-------- Page text --------

Genesis Steakhouse & Wine Bar, the Meyerland restaurant known for its diverse kosher menu and Jewish holiday-friendly spreads, is officially closing its doors this April, following the loss of its kosher certification earlier this year.

The Genesis team announced the closure in a message on Facebook, stating that the steakhouse would close its doors on Wednesday, April 30, after 12 years in business. “This journey has been about so much more than food,” they wrote. “It’s been about community, connection, tradition, and heart. We’ve had the honor of serving you not just meals, but memories — celebrating your birthdays, anniversaries, simchas, and milestones together.”

The closure follows the steakhouse’s controversial battle against the Houston Kashruth Association (HKA), which revoked Genesis’s kosher certification in January 2025 after Rabbi Nosson Dubin, a member of HKA, visited the steakhouse on Monday, January 20. Owner Jason Goldstein told Culturemap that he was unable to provide Dubin the requested invoice for a package of fish found in the restaurant’s freezer, and the next day, HKA took the certification away. Goldstein says he typically relies on the restaurant’s chef and kosher supervisor to maintain the documentation, but the experts were unavailable. Still, he asserts that all the restaurant’s whole fish and filets were from a certified kosher vendor and were reviewed by the restaurant’s onsite kosher supervisor.

After losing the certification, Goldstein says the steakhouse lost out on $500,000 worth of private events and catering contracts. Goldstein later accused HKA in a now-deleted Facebook post of “bullying” and having a personal vendetta against Genesis, according to a Chron.com report. “Genesis was never just a steakhouse—it was a place of spirit, soul, and shared experience, and that legacy will always live on,” the team wrote in its post about the closure.

The restaurant’s Facebook post did not explicitly explain the reasoning behind the closure, but alluded to “recent unanticipated events” that “ultimately forced” them to decide to close. “We had hoped for a quicker resolution, but at this time, closing our doors is the unfortunate path we must take,” they wrote.

Genesis’s closing is a part of a trend of steakhouse closures in the Houston area. Tris in The Woodlands closed in late December after the chef resigned. Killen’s, also in The Woodlands, and Houston’s Korean steakhouse Karne closed in February, followed by Andiron Grille & Patio and Brazilian steakhouse Avenida Brazil in March.

--------

About this task:
Reproduce the passage from the Genesis Steakhouse article that starts at the words "The closure follows" and ends after "onsite kosher supervisor.".

-------- Dataset entries --------

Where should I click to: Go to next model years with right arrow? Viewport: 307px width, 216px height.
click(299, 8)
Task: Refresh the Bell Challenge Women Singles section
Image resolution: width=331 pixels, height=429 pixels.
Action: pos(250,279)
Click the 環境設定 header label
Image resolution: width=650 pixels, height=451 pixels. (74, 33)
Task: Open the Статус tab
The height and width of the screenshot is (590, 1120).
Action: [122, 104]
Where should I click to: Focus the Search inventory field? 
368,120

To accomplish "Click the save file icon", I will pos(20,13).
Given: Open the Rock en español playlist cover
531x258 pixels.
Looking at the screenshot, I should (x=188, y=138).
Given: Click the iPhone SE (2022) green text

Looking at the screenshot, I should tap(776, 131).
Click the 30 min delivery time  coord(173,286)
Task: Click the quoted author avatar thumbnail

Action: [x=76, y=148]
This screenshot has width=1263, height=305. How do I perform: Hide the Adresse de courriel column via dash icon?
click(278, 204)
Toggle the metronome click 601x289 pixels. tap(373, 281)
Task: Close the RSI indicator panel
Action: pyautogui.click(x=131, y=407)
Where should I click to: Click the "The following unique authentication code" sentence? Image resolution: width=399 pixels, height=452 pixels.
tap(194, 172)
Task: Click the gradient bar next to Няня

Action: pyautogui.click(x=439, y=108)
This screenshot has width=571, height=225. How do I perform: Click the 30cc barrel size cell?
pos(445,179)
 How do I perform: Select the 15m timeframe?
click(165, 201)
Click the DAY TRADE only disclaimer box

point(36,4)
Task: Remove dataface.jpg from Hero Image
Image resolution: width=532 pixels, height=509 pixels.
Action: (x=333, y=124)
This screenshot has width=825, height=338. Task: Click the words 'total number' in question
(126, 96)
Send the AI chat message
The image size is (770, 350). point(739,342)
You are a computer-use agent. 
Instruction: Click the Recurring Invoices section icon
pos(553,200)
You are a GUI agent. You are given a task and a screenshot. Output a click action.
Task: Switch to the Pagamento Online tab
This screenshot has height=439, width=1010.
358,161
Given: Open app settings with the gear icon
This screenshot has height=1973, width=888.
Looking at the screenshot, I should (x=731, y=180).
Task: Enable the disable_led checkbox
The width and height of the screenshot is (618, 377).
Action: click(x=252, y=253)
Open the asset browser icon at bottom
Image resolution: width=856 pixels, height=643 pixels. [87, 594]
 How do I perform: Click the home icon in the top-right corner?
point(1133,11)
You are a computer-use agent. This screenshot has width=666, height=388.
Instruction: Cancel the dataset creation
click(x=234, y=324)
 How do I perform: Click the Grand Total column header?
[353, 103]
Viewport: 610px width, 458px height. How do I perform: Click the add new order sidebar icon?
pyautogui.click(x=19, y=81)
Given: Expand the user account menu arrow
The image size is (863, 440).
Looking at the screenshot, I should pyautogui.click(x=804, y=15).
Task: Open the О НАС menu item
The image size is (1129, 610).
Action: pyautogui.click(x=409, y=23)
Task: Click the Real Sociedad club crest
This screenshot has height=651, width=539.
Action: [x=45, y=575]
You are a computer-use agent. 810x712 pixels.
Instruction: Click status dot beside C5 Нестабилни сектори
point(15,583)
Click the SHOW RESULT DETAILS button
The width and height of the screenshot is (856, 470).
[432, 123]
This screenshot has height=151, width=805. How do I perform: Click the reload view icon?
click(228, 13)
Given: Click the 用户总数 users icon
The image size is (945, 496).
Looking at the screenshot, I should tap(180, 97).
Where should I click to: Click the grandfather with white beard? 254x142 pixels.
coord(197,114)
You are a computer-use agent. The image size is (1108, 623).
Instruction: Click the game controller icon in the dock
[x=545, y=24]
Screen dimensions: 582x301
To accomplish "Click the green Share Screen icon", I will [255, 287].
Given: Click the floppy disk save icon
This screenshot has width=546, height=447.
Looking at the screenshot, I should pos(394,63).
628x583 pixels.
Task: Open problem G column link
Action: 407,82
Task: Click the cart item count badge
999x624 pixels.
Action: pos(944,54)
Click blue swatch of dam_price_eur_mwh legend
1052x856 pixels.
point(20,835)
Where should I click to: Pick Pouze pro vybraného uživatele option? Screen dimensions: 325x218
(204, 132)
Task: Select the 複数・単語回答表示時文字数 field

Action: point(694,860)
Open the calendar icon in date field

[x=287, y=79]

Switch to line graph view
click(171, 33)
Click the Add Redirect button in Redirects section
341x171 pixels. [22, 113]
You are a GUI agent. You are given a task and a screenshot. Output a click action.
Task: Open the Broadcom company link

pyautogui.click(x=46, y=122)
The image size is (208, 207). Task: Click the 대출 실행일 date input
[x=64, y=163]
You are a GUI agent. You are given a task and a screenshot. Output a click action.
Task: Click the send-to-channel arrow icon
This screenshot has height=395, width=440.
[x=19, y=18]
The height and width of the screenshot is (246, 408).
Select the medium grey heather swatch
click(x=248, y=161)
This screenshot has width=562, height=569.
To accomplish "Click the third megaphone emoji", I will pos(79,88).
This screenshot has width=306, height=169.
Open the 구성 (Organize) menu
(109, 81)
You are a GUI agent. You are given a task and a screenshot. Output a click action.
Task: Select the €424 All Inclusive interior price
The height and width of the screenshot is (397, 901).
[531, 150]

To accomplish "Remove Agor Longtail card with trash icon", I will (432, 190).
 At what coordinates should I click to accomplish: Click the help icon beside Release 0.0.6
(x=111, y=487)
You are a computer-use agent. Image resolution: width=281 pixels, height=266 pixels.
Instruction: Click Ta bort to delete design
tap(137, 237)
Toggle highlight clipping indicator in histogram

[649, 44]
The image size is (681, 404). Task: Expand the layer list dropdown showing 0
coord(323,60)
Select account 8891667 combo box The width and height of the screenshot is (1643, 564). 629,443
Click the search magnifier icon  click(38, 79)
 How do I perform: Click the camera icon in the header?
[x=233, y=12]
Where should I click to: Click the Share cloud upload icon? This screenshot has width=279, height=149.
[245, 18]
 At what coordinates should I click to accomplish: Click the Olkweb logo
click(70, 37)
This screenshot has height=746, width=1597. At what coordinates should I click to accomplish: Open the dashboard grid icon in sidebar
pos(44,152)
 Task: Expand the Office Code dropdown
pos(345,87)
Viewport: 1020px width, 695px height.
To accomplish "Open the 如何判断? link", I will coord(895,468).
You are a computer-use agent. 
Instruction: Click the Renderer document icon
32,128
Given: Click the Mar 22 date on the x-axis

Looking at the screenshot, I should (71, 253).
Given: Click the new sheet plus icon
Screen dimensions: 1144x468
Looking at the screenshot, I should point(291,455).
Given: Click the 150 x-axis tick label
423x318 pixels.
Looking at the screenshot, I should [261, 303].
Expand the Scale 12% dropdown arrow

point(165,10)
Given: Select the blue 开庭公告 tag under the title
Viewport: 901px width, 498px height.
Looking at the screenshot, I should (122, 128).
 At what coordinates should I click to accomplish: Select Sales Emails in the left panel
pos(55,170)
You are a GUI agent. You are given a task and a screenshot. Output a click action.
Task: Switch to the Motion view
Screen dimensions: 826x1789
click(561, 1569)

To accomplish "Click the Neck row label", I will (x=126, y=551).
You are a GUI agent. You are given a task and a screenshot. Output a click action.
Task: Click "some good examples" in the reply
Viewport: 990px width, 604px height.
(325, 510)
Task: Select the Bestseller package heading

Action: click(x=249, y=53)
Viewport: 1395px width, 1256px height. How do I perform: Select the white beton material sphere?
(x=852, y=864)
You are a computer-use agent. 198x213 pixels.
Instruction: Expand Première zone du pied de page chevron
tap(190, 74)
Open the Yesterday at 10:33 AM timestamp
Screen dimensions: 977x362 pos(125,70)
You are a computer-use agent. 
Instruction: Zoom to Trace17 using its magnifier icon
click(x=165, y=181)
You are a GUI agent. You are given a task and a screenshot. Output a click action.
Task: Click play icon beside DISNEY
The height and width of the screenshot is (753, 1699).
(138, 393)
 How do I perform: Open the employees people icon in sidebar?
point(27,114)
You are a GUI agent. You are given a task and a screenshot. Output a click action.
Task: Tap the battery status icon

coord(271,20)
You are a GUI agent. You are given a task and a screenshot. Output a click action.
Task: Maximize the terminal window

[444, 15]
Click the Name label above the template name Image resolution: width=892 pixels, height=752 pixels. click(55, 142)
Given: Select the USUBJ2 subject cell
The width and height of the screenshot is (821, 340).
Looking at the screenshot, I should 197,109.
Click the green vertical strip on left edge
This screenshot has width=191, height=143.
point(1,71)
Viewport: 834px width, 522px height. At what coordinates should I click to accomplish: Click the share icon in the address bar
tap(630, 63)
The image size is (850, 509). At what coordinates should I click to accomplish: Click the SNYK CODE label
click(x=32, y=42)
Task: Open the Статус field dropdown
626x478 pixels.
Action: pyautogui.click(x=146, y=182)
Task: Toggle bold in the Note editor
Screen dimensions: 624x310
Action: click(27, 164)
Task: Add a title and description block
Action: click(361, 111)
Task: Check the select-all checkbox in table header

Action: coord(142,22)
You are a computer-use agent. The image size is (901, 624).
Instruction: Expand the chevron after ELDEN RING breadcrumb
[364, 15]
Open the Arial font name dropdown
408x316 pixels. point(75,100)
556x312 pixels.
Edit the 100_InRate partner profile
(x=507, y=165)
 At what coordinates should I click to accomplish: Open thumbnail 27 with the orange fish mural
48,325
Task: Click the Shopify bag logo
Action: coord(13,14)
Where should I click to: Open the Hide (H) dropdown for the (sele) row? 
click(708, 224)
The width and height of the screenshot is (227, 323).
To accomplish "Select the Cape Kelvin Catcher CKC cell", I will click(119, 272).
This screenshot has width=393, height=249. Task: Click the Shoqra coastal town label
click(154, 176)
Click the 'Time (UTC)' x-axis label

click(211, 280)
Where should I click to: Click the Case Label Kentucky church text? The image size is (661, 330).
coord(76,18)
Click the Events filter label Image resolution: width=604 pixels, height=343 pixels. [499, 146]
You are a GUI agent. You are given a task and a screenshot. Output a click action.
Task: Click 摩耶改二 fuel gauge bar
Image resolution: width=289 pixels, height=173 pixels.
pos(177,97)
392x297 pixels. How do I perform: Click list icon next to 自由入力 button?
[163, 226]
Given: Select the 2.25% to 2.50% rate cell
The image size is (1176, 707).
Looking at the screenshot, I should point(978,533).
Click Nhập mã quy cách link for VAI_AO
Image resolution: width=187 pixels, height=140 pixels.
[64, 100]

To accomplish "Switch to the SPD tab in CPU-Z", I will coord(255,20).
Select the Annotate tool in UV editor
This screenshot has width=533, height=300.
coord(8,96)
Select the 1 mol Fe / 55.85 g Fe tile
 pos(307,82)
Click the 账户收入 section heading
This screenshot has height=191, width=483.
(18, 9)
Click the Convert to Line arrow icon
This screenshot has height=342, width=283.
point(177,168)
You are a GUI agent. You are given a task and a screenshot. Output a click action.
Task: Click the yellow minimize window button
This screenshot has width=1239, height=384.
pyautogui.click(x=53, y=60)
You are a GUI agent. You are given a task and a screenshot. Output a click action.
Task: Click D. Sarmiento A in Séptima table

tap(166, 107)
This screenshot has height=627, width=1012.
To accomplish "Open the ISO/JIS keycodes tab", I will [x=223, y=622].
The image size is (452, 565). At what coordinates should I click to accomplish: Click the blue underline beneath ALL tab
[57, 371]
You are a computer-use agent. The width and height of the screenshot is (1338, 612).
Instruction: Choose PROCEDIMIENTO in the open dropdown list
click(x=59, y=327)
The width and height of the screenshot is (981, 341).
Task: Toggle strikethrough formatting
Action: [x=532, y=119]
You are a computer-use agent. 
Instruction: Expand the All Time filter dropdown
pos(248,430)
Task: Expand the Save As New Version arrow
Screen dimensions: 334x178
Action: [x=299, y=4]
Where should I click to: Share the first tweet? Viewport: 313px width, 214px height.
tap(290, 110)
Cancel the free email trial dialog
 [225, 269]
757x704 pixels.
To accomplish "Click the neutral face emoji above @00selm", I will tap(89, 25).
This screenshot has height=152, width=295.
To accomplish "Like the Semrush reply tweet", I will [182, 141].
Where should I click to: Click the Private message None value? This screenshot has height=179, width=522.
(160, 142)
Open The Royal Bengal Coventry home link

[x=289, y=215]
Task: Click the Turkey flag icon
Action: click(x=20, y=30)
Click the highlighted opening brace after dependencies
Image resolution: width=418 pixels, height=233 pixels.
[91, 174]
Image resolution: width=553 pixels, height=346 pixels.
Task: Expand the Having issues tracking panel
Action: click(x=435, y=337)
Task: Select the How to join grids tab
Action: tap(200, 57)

--------

Solution to this problem:
The closure follows the steakhouse’s controversial battle against the Houston Kashruth Association (HKA), which revoked Genesis’s kosher certification in January 2025 after Rabbi Nosson Dubin, a member of HKA, visited the steakhouse on Monday, January 20. Owner Jason Goldstein told Culturemap that he was unable to provide Dubin the requested invoice for a package of fish found in the restaurant’s freezer, and the next day, HKA took the certification away. Goldstein says he typically relies on the restaurant’s chef and kosher supervisor to maintain the documentation, but the experts were unavailable. Still, he asserts that all the restaurant’s whole fish and filets were from a certified kosher vendor and were reviewed by the restaurant’s onsite kosher supervisor.